以下述及之「第一」、「第二」、「第三」...等序號用語,其係用以區別所指之元件,而非用以排序或限定所指元件之差異性,且亦非用以限制本發明之範圍。
在一實施例中,魚皮衍生組織修復材料包括衍生自魚皮的片狀主體。此片狀主體為去細胞的,且其包括膠原蛋白基質及於膠原蛋白基 質中的水。此衍生自魚皮的片狀主體具有足以適用於各種組織修復應用的可縫性。其中,魚皮衍生組織修復材料適用於作為貼片、敷料、載體、支架、植入物、或藥劑來修復各種組織,例如:眼科組織、口內組織、皮膚、骨組織等。在一些實施例中,此片狀主體可為光學清晰的片狀主體,以便於觀察傷口及/或適用於修復眼科組織。在一些實施例中,此片狀主體可更具有足以作為貼片、敷料、載體、支架或植入物的極限應力。

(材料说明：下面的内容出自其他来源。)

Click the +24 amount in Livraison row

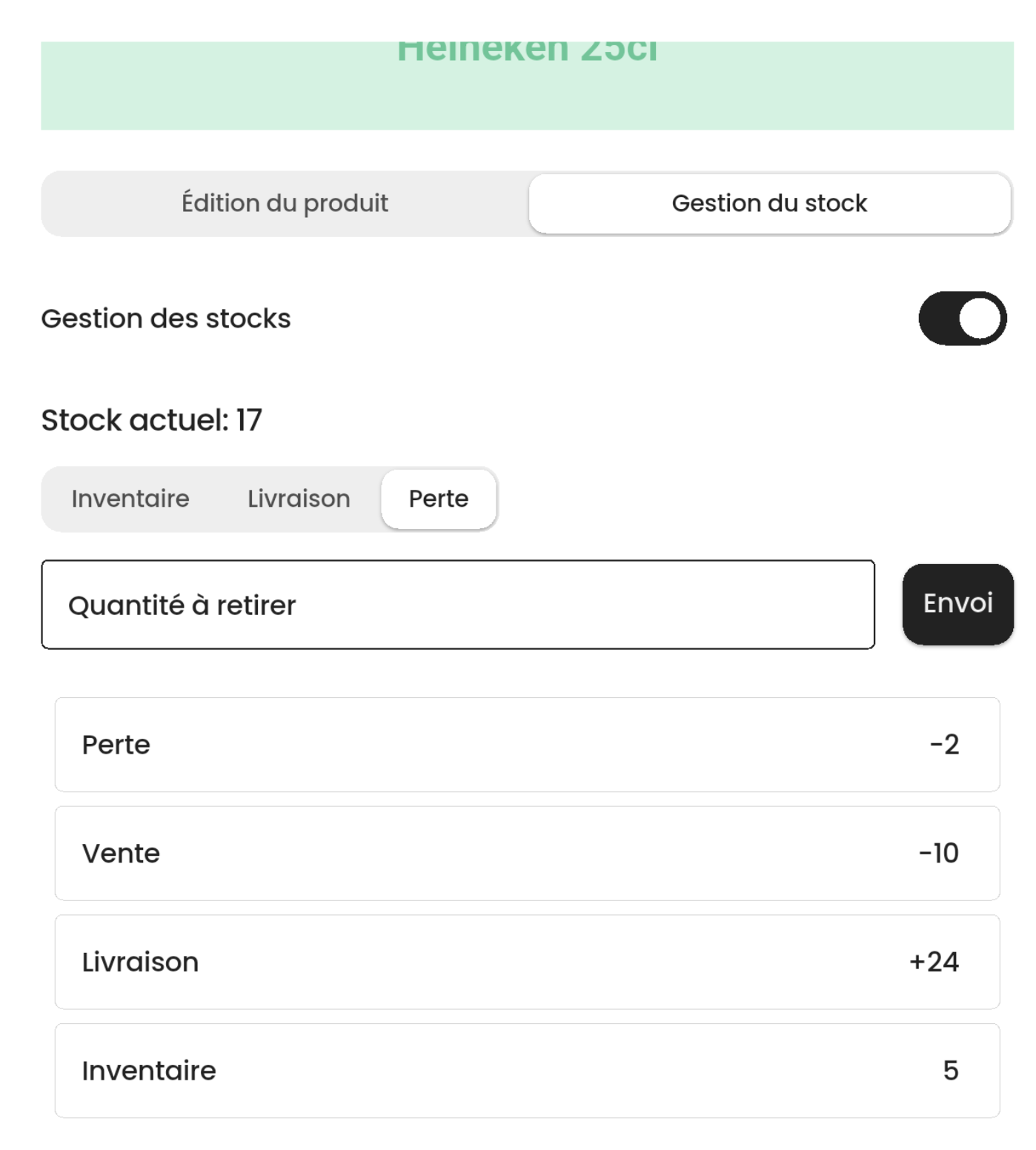point(934,962)
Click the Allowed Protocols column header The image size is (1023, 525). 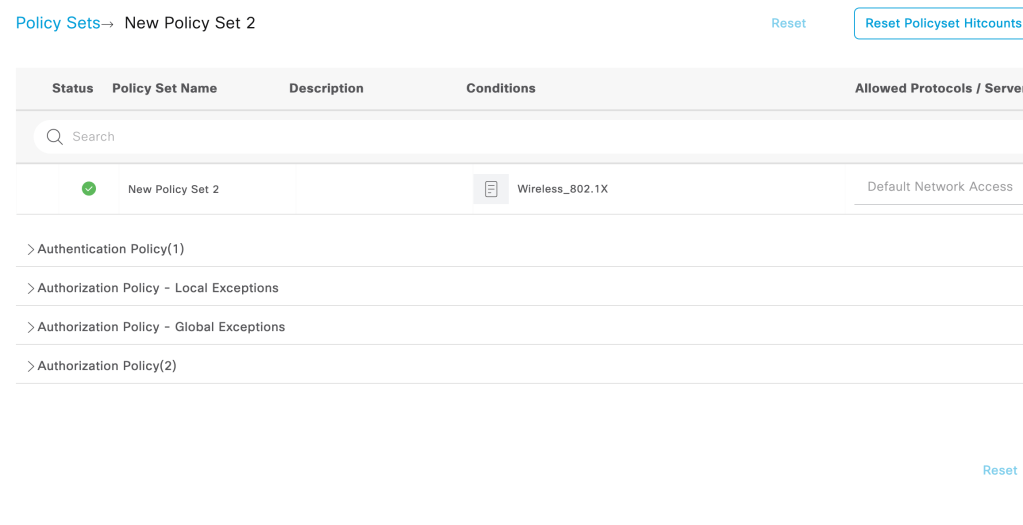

在一些實施例中,光學清晰的片狀主體可具有大於或等於70%的透光度、大於或等於5MPa的極限應力、以及大於或等於40g的可縫性。
在一些實施例中,膠原蛋白基質可為層狀結構,並且此層狀結構包括複數膠原蛋白纖維。在一些實施例中,各膠原蛋白纖維可沿著片狀主體的表面延伸。在另一些實施例中,複數膠原蛋白纖維可有一部分的膠原蛋白纖維是沿著從片狀主體的一表面到另一表面的方向延伸,而另一部分則以不同方向延伸(如,沿著片狀主體的表面延伸)。
參照圖1,在一實施例中,魚皮衍生組織修復材料的製造方法主要具有執行在取得無魚肉之一魚皮(步驟S10)之後的一純化程序(步驟S20)及一塑型程序(步驟S30)。
在步驟S10的一些實施例中,魚皮可為具有魚鱗但無魚肉的一原始魚皮。在一些實施例中,可從能提供產銷履歷等相關證明文件之魚場取得一魚,再將取得的魚皮肉分離,以得到帶有魚鱗但無魚肉的原始魚皮。在一些實施例中,提供魚皮的魚的魚種可為諸如鱸魚、鯛魚、鮨科魚(如,石斑魚等)、吳郭魚...等色素僅存在於魚皮表層之魚種。
參照圖2,純化程序(步驟S20)包括去除魚皮上的魚鱗(步 驟S210)、去除魚皮上的油脂和細胞(步驟S230)、以及去除魚皮上的色素和口袋結構(步驟S250)。此純化程序(步驟S20)執行完成即得到一純化後魚皮。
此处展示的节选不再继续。